Another factor is the dysfunctional U.S. medical system. Doctors are strained with large patient loads and must complete services in brief appointments. Insufficient time may leave doctors feeling they do not have the capacity to actually listen to their patient’s concerns. Further, the hyper-specialization of Western medicine easily leads to a diffusion of responsibility. Finally, prevailing medical training minimizes women’s issues and gives little attention to hard-to-identify syndromes such as chronic pain, endometriosis, autoimmune disorders, and interstitial cystitis. Medical gaslighting can be unconscious, non-intentional, and without malice, but it is still reflective of pervasive, systemic gender bias and the impact remains brutal.
Awareness increases opportunities for patient empowerment. Medical gaslighting includes misdiagnoses, denial of needed tests, medications, and treatments, dismissal from clinical care settings, and being blamed for not trying hard enough to recover (Castanares-Zapatero, et al., 2021). Subtle forms of gaslighting include condescending comments, interrupting or disregarding the client’s comments and point of view, dismissive gestures and expressions (e.g., a shrug, sigh, silence, or raised eyebrow), countering or questioning someone’s memory or attribution of events, passive invalidation, trivializing, forgetting, withholding, and diverting (e.g., changing the subject).

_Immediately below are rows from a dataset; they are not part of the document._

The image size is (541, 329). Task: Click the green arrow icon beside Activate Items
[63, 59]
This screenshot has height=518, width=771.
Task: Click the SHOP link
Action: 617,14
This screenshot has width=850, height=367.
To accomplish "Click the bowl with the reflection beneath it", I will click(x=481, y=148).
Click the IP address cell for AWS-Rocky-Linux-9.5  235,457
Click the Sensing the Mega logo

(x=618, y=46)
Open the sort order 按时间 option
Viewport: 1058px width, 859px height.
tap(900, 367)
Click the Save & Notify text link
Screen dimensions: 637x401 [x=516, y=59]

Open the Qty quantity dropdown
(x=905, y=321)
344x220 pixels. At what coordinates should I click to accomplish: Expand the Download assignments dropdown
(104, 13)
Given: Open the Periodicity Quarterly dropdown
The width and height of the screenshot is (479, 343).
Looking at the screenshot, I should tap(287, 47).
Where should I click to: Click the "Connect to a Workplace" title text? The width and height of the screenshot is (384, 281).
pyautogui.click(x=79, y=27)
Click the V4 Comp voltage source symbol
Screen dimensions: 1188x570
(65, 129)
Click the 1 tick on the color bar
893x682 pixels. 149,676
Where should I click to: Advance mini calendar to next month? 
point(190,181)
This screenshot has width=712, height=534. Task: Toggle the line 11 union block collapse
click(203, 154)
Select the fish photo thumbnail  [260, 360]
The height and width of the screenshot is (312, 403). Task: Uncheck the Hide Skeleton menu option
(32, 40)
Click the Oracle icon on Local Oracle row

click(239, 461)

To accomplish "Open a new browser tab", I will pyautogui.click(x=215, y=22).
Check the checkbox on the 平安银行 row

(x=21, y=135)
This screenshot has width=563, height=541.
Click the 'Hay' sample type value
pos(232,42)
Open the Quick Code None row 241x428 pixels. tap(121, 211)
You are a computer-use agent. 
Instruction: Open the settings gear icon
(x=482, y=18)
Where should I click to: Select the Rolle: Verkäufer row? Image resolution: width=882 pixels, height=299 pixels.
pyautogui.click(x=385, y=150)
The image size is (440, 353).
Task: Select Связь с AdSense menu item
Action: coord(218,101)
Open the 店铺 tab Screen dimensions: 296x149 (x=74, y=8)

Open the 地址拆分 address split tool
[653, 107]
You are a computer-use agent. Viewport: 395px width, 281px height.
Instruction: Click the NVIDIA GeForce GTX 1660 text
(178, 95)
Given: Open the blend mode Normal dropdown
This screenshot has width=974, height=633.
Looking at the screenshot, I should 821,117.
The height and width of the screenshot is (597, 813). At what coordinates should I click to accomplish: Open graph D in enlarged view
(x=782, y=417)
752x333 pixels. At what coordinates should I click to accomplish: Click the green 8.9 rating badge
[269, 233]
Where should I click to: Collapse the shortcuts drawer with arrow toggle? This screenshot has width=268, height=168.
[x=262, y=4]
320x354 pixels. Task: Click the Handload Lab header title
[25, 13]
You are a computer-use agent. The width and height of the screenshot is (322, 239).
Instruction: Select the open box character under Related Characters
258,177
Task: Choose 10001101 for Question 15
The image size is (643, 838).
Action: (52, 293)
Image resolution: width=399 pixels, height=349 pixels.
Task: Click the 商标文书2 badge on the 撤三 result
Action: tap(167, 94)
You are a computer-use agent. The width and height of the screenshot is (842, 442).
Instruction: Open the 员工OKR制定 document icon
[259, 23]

A person should be skeptical of their medical care when they feel ignored, minimized, or dismissed, or when diagnosed with depression or anxiety without exhibiting the emotional cognitive symptoms associated with the disorder or in the absence of a thorough workup to consider underlying causes.
Listen to your body’s wisdom and believe in your internal voice. If you feel you’ve experienced gaslighting, speak up. If this proves difficult, try bringing a friend along as a medical advocate. If you experience medical gaslighting and the doctor is unresponsive when you explain the symptoms are not normal for you, do not return to that setting. Whenever possible, prepare for a doctor’s appointment in advance. Keep a log of symptoms, triggers, exacerbating circumstances, and what may or may not be helping. A second opinion is always your prerogative.
You are the expert regarding your own body. You have the right to be heard, acknowledged, and believed. Good health care is integrated, patient-centered, personalized, and participatory. When the PCP and specialists work in partnership with the patient, better medical outcomes, satisfaction, and reduced costs are achieved (Reiss-Brennan et al., 2016).